Jorge y Dolly estaban muy ocupados también. Se llevaron un saco cada uno y erraron por la playa, recogiendo los trozos de madera arrojados por las olas. Encontraron combustible de esta clase en abundancia y llenaron los sacos. Luego los transportaron a la cima del acantilado. «Soplando» y «Bufando» les hicieron compañía, tan solemnes como siempre, andando a veces y otras volando.

Jorge vació un saco en un lugar apropiado. Empezó a preparar la leña. Dolly corrió a llenar un saco de algas secas. También abundaban éstas.

Jack y Lucy, que estaban descargando conservas en el Valle de los Sueños, no tardaron en ver alzarse una columna de humo en la parte superior del farallón.

—¡Mira! —dijo el niño—. ¡Lo tienen en marcha ya! ¡Eso sí que es trabajar aprisa!

El viento empujaba el humo hacia el Este. Era un humo muy espeso, y los niños estaban seguros de que podría verse desde bastante lejos.

—Más vale que se quede uno de nosotros aquí siempre, vigilando el fuego y al tanto por sí se acercan enemigos o amigos —dijo Jorge.

—¿Cómo sabremos si son lo uno o lo otro? —inquirió Dolly, echando un palo al fuego.

—Bueno… supongo que no sabremos distinguirlo —respondió el otro—. Lo mejor que podemos hacer si vemos que se acerca alguna embarcación, es escondernos… y procurar luego averiguar si son amigos o no. Los oiremos hablar seguramente. Tendremos que buscar mucha más leña, Dolly… ¡esta hoguera se la comerá toda en un santiamén!

Lucy y Jack les ayudaron luego de haber acabado su trabajo.

—Hemos sacado del barco hasta la última lata de conserva y todo lo que fuese comestible —anunció Lucy—. Tenemos provisiones en abundancia… y disponemos del agua de ese estanque de roca para cuando se nos acaben las gaseosas. No quedan muchas botellas ya. ¿No querríais comer pronto?

—Sí. Tengo un hambre voraz —aseguró Jorge—. Comamos aquí, ¿queréis? ¿O es demasiado trabajo subir las provisiones? Es que uno de nosotros ha de quedar junto al fuego y echarle leña para evitar que se apague.

—No se apagará en un buen rato, por lo menos —dijo Lucy—. Cúbrela con más algas. La verdad, estamos cansados a más no poder de tanto cargar latas. Volvamos al Valle de los Sueños a descansar y a darnos un buen banquete.

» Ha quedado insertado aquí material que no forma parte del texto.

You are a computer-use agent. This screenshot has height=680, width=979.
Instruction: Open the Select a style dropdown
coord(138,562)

Conque volvieron todos al Valle de los Sueños, donde la brisa agitaba las dos tiendas de campaña. Se sentaron, y Lucy abrió unas latas y sirvió su contenido en platos.

—Vais a comer salmón, galletas y mantequilla, tomates y peras —dijo.

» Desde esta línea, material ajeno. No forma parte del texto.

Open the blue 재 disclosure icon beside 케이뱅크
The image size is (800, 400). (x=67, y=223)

—Hasta «Soplando» y «Bufando» se acercaron más para compartir tan agradable comida. Se hubiesen zampado hasta el último trozo de salmón de haber podido. «Kiki» prefería las peras en conserva, pero los niños sólo le permitieron tomar una.

—Peor estarían las cosas si no tuviésemos todas estas provisiones —dijo Jack, tumbándose al sol después de terminar—. Una aventura sin comida resultaría horrible. «Kiki», saca la cabeza de esa lata. Has comido más que ninguno de nosotros, so loro tragón.